Exercising with Health Issues


It’s very likely that one of the reasons that you are not currently exercising is due to an injury. What many don’t realize is that the best way to recover is to actually start exercising the injured muscle or joint. Yes this is going to hurt to a point but you will want to exercise under the close supervision of your doctor or therapist.

Whether the injury was a major one or you somehow hurt a muscle group and it just isn’t getting any better. Muscles that don’t feel as though they are healing are feeling tight and sore because they have contracted.

For example if you damage the knee muscle in your knee area known as the meniscus your best course of action is to start working out your knee. Physiotherapy can help get you mobile again. Your therapist will recommend using a stationary bike with a very low resistance to get your movement back again.
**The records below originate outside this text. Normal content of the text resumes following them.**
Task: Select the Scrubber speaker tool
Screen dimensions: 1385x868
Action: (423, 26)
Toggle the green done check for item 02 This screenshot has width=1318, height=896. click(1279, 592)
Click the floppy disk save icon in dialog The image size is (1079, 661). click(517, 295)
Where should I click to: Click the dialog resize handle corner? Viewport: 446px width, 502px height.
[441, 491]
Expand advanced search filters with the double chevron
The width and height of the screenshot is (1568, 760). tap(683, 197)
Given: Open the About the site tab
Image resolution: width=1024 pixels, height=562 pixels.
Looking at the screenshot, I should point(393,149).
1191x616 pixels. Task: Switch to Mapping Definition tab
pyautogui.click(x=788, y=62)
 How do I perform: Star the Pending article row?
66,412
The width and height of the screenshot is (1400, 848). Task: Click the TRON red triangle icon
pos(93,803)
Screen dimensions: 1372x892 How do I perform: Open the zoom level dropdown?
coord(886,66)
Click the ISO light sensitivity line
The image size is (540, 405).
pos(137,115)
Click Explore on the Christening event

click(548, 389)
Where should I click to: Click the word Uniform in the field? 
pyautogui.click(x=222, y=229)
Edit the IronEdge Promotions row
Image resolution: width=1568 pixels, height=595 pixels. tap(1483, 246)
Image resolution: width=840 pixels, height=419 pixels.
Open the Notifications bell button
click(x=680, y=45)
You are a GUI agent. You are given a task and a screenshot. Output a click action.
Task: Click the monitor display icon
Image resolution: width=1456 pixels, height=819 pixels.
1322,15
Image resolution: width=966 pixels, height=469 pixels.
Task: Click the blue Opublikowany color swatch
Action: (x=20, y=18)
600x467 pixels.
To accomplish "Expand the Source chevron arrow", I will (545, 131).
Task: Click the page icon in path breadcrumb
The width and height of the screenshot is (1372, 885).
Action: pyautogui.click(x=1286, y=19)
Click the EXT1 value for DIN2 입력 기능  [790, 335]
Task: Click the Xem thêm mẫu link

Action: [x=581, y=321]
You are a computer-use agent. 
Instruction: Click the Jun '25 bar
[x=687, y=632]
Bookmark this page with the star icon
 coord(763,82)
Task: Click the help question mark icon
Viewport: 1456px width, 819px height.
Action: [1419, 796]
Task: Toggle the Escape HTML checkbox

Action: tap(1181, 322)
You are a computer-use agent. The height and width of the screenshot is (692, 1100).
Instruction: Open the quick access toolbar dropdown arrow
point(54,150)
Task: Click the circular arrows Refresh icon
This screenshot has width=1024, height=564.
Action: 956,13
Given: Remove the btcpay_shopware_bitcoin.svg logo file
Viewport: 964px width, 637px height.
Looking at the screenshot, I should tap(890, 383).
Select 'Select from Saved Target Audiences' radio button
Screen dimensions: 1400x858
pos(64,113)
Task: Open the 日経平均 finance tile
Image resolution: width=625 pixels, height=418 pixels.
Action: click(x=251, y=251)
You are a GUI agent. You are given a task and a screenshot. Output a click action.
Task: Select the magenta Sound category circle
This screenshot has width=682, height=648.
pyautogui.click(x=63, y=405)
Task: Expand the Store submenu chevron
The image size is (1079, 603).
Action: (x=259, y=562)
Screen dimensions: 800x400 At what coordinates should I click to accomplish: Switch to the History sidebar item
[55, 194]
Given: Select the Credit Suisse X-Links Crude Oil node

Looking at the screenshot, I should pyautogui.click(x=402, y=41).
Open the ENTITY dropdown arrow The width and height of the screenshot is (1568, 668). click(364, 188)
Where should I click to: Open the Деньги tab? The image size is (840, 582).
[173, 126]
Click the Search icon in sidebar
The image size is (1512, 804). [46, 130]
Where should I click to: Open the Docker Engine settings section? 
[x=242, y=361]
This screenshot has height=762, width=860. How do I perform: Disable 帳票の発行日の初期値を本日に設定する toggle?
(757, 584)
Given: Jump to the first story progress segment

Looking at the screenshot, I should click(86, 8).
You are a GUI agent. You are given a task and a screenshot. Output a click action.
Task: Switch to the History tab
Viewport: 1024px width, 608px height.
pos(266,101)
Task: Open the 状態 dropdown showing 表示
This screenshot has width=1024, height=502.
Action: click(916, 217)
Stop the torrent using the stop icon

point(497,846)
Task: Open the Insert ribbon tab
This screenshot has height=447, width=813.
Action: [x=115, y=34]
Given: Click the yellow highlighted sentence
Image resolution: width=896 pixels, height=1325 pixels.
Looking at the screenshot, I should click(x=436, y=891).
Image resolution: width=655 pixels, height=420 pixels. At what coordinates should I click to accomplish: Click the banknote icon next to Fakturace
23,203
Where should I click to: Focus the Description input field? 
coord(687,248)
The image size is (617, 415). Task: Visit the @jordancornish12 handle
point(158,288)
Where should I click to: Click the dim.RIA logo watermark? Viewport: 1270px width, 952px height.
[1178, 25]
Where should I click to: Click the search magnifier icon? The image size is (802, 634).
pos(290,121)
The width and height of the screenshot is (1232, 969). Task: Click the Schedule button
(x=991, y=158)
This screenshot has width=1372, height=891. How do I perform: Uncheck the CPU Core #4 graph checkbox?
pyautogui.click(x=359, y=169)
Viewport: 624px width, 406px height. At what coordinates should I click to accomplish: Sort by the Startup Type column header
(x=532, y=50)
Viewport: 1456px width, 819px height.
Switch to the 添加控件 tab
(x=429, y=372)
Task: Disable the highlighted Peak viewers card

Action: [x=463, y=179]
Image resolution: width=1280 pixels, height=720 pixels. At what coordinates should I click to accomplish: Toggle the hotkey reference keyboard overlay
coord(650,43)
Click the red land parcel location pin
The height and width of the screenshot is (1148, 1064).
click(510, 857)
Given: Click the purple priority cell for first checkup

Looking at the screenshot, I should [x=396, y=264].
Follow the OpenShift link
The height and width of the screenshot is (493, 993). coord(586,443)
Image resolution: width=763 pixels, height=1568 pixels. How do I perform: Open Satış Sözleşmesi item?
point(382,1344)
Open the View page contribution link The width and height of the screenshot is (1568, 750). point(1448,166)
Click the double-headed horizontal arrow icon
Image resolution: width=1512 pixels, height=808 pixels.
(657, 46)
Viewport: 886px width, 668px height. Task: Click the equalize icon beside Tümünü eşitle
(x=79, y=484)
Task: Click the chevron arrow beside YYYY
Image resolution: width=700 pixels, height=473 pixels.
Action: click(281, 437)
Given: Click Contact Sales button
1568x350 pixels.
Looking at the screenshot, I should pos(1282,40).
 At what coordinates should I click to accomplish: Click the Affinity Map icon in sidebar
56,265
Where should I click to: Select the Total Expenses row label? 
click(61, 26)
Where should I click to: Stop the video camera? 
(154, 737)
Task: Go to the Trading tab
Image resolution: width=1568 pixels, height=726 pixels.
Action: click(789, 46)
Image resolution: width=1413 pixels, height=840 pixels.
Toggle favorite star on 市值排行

Within two to three weeks you will start doing leg exercises and slowly add weights to your ankle. This process may hurt to some extend but you have to get your muscles stretched again. Building up your meniscus is important so that your knee bones don’t start to rub against one another.

If you are dealing with any type of injury then see your doctor for advice first. Exercise slowly and remember to apply ice to the injured area after working out. You should feel your joint or muscle area improve within the first few weeks of moderate exercise. The key is to keep exercising regularly and to slowly build the intensity.

Exercise Tips:

* Do a few stretches before starting your main exercise
* Listen to your body and identify pain as opposed to soreness
* Slowly decrease the intensity level before ending your workout
* Perform stretches again
* Ice the injured area

If you have suffered a major injury then seek medical advice before starting on any type of fitness routine. Just be aware that getting back into exercise can help the injured area recover faster and help you get your mobility back.

Modifying Your Workout Routine

Even if you are feeling really sore or a bump has suddenly developed on your hand you can still exercise by doing different things. Learning how to modify your exercise routine will be very important.

For example you may have hurt your hand so you can’t lift weights today. Instead you can go for a walk or a swim. While walking you can stop and do leg squats, arm circles, neck stretches and hamstring curls. If you normally run change to riding a bike or walking or going for a swim at your local pool. Before you know it you have your 30 minutes of exercise in and can head home for a nice cup of tea or coffee.

For smaller injuries there really is no reason why you can’t switch your routine and exercises that day. For any major injury then icing the area and resting is your best course of action. Any pain or swelling that doesn’t subside in a couple of days should be seen by a medical professional.